YOUR INSTRUCTIONS:
Reproduce the records between the lines holding "This screenshot has width=735, height=865." and "at (592, 625).", inclusive, replacing "quantity-value" with "item-quantity" and changing nothing else.

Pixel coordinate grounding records
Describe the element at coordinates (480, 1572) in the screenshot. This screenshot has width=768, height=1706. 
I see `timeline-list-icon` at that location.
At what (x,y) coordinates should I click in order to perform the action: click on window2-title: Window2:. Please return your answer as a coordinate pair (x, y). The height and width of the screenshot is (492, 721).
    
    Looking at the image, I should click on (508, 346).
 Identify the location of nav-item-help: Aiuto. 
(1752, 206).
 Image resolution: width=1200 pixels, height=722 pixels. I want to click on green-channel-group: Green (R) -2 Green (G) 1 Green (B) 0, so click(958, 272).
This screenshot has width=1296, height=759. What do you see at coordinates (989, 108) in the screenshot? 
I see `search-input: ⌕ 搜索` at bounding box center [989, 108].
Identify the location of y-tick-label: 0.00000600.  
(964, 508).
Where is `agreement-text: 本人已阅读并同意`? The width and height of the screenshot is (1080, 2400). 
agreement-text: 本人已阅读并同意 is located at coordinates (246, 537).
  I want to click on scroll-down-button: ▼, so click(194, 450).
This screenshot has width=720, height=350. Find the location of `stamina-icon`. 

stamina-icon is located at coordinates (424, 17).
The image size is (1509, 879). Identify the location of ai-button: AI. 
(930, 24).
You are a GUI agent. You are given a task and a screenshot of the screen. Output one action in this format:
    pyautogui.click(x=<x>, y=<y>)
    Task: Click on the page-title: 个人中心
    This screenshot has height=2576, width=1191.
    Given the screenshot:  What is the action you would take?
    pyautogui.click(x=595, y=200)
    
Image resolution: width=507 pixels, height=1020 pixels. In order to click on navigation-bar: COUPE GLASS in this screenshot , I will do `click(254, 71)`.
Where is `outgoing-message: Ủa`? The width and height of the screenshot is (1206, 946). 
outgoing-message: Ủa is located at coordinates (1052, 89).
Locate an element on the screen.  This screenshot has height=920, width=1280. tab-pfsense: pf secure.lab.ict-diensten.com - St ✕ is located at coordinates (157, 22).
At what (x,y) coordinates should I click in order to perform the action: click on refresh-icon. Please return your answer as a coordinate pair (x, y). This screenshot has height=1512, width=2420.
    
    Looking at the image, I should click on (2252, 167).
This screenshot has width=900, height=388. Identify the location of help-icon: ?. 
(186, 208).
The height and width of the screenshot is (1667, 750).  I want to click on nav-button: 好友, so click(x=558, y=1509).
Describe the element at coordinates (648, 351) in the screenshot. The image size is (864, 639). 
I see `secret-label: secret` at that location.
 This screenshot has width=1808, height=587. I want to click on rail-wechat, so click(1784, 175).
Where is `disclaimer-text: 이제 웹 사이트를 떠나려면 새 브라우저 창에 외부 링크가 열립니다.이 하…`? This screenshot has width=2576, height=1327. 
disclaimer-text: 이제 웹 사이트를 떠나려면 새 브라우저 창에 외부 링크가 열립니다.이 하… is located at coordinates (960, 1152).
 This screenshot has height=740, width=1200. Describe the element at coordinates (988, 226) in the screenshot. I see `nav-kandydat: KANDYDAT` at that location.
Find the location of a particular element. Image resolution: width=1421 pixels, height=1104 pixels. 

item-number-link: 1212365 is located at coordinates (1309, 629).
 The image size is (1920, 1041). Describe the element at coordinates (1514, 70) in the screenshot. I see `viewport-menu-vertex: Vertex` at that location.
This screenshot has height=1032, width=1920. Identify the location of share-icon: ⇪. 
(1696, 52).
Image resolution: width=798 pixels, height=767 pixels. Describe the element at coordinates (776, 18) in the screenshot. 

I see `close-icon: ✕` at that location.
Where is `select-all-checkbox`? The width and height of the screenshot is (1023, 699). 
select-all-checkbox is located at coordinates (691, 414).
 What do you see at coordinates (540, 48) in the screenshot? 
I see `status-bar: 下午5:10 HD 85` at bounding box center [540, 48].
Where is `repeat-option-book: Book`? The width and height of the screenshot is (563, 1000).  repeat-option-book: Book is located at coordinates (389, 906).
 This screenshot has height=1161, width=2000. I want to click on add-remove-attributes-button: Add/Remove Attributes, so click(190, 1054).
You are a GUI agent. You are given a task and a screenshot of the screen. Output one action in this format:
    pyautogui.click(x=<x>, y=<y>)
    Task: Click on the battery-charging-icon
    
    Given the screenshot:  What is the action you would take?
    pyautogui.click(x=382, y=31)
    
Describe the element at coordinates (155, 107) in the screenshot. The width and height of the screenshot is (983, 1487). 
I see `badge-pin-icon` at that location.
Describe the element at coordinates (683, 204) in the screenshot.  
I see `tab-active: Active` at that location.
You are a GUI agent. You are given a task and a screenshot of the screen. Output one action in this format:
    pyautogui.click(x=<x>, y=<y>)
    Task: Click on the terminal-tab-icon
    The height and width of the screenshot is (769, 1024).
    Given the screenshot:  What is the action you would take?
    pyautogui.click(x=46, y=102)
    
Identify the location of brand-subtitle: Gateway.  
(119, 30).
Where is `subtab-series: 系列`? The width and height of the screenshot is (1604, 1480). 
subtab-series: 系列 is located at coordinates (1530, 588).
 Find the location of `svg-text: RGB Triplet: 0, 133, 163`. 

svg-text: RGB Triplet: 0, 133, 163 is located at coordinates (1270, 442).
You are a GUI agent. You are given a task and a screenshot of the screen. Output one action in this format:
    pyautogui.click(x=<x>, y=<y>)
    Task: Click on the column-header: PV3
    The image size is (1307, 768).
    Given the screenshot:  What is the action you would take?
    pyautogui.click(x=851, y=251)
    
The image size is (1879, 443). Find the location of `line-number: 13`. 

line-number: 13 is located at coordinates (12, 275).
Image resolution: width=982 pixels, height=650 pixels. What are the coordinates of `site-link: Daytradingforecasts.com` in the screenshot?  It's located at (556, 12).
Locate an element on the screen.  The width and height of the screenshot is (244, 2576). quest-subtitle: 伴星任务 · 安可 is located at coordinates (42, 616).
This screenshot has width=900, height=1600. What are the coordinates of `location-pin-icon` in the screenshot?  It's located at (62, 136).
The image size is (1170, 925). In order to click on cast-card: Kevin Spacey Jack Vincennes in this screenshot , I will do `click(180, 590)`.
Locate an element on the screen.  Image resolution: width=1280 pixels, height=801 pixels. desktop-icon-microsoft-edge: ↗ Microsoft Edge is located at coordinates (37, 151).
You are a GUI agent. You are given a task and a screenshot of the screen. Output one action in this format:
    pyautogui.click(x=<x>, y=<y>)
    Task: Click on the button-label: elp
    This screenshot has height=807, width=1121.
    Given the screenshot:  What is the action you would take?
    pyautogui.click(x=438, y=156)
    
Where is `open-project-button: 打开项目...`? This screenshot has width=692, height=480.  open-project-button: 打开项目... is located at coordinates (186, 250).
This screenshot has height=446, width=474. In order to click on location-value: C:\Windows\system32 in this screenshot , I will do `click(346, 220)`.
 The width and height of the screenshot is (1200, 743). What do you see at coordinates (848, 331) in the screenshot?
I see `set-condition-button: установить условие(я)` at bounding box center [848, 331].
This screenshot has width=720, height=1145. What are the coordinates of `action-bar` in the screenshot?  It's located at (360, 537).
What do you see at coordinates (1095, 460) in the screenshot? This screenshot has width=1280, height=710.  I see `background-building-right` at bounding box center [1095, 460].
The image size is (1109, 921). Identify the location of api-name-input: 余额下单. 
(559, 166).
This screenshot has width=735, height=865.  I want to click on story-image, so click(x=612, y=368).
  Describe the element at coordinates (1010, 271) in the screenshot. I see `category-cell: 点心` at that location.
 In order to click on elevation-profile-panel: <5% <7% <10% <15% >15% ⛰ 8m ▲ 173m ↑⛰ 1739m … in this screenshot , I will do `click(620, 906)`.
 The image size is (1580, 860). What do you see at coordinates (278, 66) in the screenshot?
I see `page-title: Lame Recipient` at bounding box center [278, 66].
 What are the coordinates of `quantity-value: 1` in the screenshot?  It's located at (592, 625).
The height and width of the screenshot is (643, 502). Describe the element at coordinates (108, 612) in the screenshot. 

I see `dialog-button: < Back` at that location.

RESULT:
This screenshot has width=735, height=865.  I want to click on story-image, so click(x=612, y=368).
  Describe the element at coordinates (1010, 271) in the screenshot. I see `category-cell: 点心` at that location.
 In order to click on elevation-profile-panel: <5% <7% <10% <15% >15% ⛰ 8m ▲ 173m ↑⛰ 1739m … in this screenshot , I will do `click(620, 906)`.
 The image size is (1580, 860). What do you see at coordinates (278, 66) in the screenshot?
I see `page-title: Lame Recipient` at bounding box center [278, 66].
 What are the coordinates of `item-quantity: 1` in the screenshot?  It's located at (592, 625).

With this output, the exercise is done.